Monday, December 9, 2013

Hoildays and Stress

The holiday season can be a time of stress for many. Even though I love the holidays, I do acknowledge it can be a stressful time. This is a theme often seen in Christmas movies. It is often funny when viewed on the big screen. It is not so funny when it makes people unhappy and miserable.

The stressors can be parental problems, sibling rivalry, in-laws or an extended family member that is the sore spot. We all have someone that is a stressor in our families. It seems these people have a knack for knowing people's stress triggers. They can smell fear and sense uncertainly. They often drudge up unrealistic expectations. They are the ones that can bluntly bring up unpleasant issues for example divorce, affairs, financial setbacks, loss of a job, family problems, career problems, and the list goes on and on.... They ask questions like how much you earn? How much did your house or car cost? They ask nosy questions about your children's grades, careers and your children's personal lives. They often ask in a manner that seems like they care. The nosy individuals wants to know about other people's lives, and problems. The nosy individual can be extremely intrusive.

Some of these people seem to take pleasure in hurting others or starting trouble. They often try to build themselves up by tearing others down. These types of individuals usually have emotional problems. They often fight depression and anxiety. They can be filled with anger, and suffer from low self-esteem. They may seem to have it together, but in reality they have major issues. Some of these individuals are just simply filled with the devil. They are mean, evil, and wicked.

 

These individuals can only be effective if you let them. You have the power no manner who you are to take a stand, and do not back down from the bully. You need to acknowledge when your own autonomy, self rule, and self-esteem are being invaded. First and foremost you need to stop, step back and protect yourself in a calm voice. You can try to minimize hostility and confrontation by NOT focusing on the unwelcome behavior.


These bullies for the lack of a better word do not know the definition of a boundary. They do not understand what you are responsible for and what they are responsible for as human beings. The answer to your situation is boundaries. You need boundaries.

When setting boundaries you can not worry about being offense, you have a right to set or re-establish  boundaries of your life. The best way to start setting boundaries is to show empathy, be positive and be clear about what you want and say it to the person. 

Let the person know the relationship is important to you.
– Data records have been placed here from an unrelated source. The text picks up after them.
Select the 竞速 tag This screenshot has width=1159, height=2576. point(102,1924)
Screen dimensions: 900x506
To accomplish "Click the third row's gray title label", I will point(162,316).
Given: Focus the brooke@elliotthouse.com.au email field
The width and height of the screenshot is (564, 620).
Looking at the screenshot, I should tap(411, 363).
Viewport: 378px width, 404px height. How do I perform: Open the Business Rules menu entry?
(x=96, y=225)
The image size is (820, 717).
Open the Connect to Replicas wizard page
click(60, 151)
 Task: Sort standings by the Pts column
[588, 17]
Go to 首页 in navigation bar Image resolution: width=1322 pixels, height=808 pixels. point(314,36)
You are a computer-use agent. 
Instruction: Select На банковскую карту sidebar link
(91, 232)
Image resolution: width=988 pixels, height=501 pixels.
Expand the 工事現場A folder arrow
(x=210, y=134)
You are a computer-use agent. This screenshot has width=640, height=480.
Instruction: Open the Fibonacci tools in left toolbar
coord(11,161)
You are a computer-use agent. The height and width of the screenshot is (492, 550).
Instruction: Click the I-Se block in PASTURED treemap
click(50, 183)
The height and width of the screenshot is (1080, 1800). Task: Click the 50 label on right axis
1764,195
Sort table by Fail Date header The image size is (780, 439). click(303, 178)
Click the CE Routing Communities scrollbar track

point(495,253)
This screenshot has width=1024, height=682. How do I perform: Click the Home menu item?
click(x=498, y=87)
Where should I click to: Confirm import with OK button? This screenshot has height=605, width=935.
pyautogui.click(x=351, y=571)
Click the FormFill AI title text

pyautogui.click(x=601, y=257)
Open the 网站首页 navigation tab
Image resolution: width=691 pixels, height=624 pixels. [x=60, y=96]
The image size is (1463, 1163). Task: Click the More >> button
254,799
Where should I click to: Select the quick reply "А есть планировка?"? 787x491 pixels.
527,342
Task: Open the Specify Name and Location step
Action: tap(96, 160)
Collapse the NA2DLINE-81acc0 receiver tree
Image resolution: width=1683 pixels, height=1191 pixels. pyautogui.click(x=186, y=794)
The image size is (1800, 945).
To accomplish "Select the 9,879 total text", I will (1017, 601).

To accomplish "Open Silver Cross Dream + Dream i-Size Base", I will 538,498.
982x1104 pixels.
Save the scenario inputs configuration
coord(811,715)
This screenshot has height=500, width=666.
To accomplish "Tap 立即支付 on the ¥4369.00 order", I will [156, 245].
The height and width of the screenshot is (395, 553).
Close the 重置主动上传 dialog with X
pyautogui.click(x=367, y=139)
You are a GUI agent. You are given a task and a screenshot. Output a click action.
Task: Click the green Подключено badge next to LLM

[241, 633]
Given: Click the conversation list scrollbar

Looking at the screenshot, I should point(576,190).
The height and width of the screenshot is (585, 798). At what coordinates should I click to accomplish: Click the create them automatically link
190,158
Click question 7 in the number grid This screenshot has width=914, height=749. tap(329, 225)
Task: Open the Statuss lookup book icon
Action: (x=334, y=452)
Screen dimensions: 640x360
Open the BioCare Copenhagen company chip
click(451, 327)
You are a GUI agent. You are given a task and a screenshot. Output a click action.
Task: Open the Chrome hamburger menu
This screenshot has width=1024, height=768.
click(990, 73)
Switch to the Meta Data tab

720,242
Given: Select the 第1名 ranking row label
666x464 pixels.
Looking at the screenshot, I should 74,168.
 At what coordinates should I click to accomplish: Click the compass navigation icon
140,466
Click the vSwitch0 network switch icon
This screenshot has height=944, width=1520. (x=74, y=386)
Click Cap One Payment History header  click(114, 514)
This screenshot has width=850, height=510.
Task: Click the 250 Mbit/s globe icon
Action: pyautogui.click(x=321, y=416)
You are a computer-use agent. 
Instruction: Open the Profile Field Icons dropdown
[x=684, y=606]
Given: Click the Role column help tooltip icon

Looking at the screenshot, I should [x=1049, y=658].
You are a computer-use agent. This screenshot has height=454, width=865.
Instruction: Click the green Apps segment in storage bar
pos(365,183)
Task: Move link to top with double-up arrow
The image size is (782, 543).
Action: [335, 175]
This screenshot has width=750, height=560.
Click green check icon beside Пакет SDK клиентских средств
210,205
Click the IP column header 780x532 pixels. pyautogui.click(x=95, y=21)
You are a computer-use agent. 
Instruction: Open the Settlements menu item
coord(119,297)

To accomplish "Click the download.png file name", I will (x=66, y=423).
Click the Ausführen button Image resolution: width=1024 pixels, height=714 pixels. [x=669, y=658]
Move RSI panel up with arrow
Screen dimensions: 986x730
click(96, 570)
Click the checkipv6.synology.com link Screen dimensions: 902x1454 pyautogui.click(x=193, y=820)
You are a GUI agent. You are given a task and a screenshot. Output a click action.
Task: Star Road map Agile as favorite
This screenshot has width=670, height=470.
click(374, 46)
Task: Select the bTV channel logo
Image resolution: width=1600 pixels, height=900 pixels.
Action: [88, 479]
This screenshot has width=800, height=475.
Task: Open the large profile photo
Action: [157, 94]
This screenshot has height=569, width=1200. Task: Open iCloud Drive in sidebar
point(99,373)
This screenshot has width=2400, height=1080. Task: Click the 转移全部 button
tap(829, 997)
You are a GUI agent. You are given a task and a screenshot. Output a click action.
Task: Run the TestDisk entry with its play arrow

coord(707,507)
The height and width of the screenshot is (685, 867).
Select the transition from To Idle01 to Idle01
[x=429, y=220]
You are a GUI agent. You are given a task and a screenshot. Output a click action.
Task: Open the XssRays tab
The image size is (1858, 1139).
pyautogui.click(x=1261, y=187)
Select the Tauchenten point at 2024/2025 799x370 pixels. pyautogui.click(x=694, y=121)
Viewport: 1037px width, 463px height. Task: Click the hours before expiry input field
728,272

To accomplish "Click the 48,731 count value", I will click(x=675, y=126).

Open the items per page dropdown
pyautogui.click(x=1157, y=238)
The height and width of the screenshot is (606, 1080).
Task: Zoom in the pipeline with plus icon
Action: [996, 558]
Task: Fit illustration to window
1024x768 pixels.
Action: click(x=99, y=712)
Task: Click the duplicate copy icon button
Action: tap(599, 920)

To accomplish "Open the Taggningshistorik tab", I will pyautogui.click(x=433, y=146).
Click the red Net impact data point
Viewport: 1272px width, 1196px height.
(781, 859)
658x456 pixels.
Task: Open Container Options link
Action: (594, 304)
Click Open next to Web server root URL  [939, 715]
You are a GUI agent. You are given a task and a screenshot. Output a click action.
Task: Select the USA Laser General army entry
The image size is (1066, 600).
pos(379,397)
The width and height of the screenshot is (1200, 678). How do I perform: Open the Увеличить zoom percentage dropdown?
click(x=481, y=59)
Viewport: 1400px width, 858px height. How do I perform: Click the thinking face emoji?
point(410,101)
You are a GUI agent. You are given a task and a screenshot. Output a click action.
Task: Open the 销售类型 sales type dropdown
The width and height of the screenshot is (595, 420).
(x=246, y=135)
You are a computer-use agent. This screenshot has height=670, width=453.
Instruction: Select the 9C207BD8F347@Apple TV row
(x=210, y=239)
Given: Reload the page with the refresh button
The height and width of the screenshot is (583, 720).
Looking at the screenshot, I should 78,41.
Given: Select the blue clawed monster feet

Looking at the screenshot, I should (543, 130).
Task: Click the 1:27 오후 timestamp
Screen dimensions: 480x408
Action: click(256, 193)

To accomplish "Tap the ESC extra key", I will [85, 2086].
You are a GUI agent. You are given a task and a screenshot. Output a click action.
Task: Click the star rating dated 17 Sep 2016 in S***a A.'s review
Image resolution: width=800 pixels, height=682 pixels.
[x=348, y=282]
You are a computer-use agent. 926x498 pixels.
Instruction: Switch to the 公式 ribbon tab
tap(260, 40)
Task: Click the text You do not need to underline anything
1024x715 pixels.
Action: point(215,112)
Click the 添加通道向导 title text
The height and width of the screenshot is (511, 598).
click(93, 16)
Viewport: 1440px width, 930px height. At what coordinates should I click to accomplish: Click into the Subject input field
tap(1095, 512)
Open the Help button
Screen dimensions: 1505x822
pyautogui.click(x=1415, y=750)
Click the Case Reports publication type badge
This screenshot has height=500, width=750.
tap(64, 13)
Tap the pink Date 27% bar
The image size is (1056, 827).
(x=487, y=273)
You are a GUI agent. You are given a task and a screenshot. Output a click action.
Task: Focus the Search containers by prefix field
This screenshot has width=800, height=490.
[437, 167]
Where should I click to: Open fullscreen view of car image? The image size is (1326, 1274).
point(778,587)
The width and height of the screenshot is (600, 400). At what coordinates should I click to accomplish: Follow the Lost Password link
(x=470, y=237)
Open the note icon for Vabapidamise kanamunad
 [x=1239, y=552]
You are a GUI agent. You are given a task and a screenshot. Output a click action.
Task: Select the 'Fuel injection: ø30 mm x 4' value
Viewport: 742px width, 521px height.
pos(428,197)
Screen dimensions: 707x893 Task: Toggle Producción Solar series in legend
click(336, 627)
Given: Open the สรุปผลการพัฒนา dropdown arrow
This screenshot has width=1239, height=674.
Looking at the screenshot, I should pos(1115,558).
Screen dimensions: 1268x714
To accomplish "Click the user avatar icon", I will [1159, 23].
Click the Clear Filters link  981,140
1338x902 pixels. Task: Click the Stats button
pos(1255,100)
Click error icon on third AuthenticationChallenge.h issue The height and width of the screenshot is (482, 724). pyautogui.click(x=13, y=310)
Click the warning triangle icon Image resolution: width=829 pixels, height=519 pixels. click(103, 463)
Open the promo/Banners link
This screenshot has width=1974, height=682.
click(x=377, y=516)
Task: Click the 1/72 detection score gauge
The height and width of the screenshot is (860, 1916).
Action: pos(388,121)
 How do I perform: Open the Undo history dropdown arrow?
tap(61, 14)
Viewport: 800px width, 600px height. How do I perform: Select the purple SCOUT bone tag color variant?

Simply and calmly tell them what they said or did bothers you. State you want to make sure that it does not happen again because you value the relationship.State it is alright if your feelings are hurt when talking about the situation.You want a honest conversation. Be calm, yet firm in establishing your boundaries, state your position but do not go into long explanations. Long explanations will only dilate your point. The bully can take a long explanation as a sign of weakiness and pounce on the situation.


We need to realize boundaries change over time. Behavior that is appropriate between parents and small children will change as the children grow in to adults. Parents often have a hard time with the new boundaries. They feel as though you are leaving them out of your life. This desperate feeling can lead to undesirable behavior in parents. Again, I want to remind you to show empathy, be positive and be clear about what you want and say it to the person.  Remind the person, the relationship is important to you.

When ask a question that makes you uncomfortable about relationships, or children simply, and kindly state that is a personal manner between you and the other person. If they continue to question you, state you do not discuss such situations. When being questioned about your adult children, simple and kindly tell the nosy person that is your child's personal business. If they persist with questions, inform the nosy person, you do not stick your nose in your child's personal life because it is not any of your business. If being taunted by an individual about mistakes you have made in the past, tell them this isn’t something  you are talking about right now. When ask how much your car or home cost, tell them that is a personal and you do not discuss such manners. You can tell them you value the relationship and do not want to damage it. They need to stop talking about the situation. Period! Be direct and ask the person why are they asking you? Why do they want to know? Set the boundaries of the relationship and stick to your boundaries, most will get the message.


Human beings are all unique, yet we are all the same in many ways. Our stress level differs based on our personality and how we respond to situations. Some people let everything roll off their back. Yet others worry themselves sick. Set boundaries this holiday season and start enjoying a little less stress in life. Merry Christmas and Happy Holidays!